■ DIRECTIONS FOR THIS TASK ■
Can you rewrite all the records below with "Identify the location of" swapped for "Find the position of" and everything else left unchanged?

*** Opening of EXERCISE MATERIALS ***

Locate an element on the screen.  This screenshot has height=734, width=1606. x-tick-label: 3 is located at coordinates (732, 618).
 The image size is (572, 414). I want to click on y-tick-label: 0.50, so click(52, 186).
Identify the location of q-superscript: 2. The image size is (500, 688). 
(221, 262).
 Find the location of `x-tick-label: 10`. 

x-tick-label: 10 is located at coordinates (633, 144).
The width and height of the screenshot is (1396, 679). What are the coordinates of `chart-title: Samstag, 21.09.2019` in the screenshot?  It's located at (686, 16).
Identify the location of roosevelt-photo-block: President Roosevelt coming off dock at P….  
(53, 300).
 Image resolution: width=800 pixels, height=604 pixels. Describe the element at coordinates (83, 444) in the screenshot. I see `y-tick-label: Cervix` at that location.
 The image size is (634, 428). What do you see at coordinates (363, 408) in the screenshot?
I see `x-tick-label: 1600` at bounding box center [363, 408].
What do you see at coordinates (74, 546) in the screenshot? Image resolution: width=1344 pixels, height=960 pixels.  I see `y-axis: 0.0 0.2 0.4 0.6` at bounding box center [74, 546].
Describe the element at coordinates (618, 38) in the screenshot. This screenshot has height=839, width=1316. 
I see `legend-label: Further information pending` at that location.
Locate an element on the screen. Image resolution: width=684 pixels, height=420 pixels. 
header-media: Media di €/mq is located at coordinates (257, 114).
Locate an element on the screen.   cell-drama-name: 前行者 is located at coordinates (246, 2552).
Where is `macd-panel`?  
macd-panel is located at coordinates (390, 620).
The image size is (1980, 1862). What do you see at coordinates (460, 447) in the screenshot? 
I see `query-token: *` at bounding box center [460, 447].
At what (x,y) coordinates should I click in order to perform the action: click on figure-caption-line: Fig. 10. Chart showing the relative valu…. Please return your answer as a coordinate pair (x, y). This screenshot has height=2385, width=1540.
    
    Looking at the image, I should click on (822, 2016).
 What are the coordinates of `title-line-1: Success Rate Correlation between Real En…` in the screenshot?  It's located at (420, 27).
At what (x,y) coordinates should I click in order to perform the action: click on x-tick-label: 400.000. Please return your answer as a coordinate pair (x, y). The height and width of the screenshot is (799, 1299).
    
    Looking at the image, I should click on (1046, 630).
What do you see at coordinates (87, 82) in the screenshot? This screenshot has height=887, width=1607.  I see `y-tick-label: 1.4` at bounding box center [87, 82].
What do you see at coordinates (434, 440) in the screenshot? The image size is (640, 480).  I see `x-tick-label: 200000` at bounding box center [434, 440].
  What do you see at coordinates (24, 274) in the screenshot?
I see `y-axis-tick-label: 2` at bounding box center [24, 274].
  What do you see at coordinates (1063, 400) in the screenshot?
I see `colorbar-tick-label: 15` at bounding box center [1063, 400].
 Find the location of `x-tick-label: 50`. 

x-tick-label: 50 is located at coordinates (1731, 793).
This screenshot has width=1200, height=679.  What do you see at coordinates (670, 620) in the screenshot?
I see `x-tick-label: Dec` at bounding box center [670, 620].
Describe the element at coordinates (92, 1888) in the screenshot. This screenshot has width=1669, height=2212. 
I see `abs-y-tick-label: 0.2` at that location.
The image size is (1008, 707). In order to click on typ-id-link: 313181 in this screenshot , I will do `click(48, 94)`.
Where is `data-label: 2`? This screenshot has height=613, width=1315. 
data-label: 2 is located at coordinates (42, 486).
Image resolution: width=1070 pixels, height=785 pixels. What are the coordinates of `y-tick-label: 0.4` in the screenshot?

*** Close of EXERCISE MATERIALS ***

■ RESULT BELOW ■
Locate an element on the screen.  This screenshot has height=734, width=1606. x-tick-label: 3 is located at coordinates (732, 618).
 The image size is (572, 414). I want to click on y-tick-label: 0.50, so click(52, 186).
Find the position of q-superscript: 2. The image size is (500, 688). 
(221, 262).
 Find the location of `x-tick-label: 10`. 

x-tick-label: 10 is located at coordinates (633, 144).
The width and height of the screenshot is (1396, 679). What are the coordinates of `chart-title: Samstag, 21.09.2019` in the screenshot?  It's located at (686, 16).
Find the position of roosevelt-photo-block: President Roosevelt coming off dock at P….  
(53, 300).
 Image resolution: width=800 pixels, height=604 pixels. Describe the element at coordinates (83, 444) in the screenshot. I see `y-tick-label: Cervix` at that location.
 The image size is (634, 428). What do you see at coordinates (363, 408) in the screenshot?
I see `x-tick-label: 1600` at bounding box center [363, 408].
What do you see at coordinates (74, 546) in the screenshot? Image resolution: width=1344 pixels, height=960 pixels.  I see `y-axis: 0.0 0.2 0.4 0.6` at bounding box center [74, 546].
Describe the element at coordinates (618, 38) in the screenshot. This screenshot has height=839, width=1316. 
I see `legend-label: Further information pending` at that location.
Locate an element on the screen. Image resolution: width=684 pixels, height=420 pixels. 
header-media: Media di €/mq is located at coordinates (257, 114).
Locate an element on the screen.   cell-drama-name: 前行者 is located at coordinates (246, 2552).
Where is `macd-panel`?  
macd-panel is located at coordinates (390, 620).
The image size is (1980, 1862). What do you see at coordinates (460, 447) in the screenshot? 
I see `query-token: *` at bounding box center [460, 447].
At what (x,y) coordinates should I click in order to perform the action: click on figure-caption-line: Fig. 10. Chart showing the relative valu…. Please return your answer as a coordinate pair (x, y). This screenshot has height=2385, width=1540.
    
    Looking at the image, I should click on (822, 2016).
 What are the coordinates of `title-line-1: Success Rate Correlation between Real En…` in the screenshot?  It's located at (420, 27).
At what (x,y) coordinates should I click in order to perform the action: click on x-tick-label: 400.000. Please return your answer as a coordinate pair (x, y). The height and width of the screenshot is (799, 1299).
    
    Looking at the image, I should click on (1046, 630).
What do you see at coordinates (87, 82) in the screenshot? This screenshot has height=887, width=1607.  I see `y-tick-label: 1.4` at bounding box center [87, 82].
What do you see at coordinates (434, 440) in the screenshot? The image size is (640, 480).  I see `x-tick-label: 200000` at bounding box center [434, 440].
  What do you see at coordinates (24, 274) in the screenshot?
I see `y-axis-tick-label: 2` at bounding box center [24, 274].
  What do you see at coordinates (1063, 400) in the screenshot?
I see `colorbar-tick-label: 15` at bounding box center [1063, 400].
 Find the location of `x-tick-label: 50`. 

x-tick-label: 50 is located at coordinates (1731, 793).
This screenshot has width=1200, height=679.  What do you see at coordinates (670, 620) in the screenshot?
I see `x-tick-label: Dec` at bounding box center [670, 620].
Describe the element at coordinates (92, 1888) in the screenshot. This screenshot has width=1669, height=2212. 
I see `abs-y-tick-label: 0.2` at that location.
The image size is (1008, 707). In order to click on typ-id-link: 313181 in this screenshot , I will do `click(48, 94)`.
Where is `data-label: 2`? This screenshot has height=613, width=1315. 
data-label: 2 is located at coordinates (42, 486).
Image resolution: width=1070 pixels, height=785 pixels. What are the coordinates of `y-tick-label: 0.4` in the screenshot?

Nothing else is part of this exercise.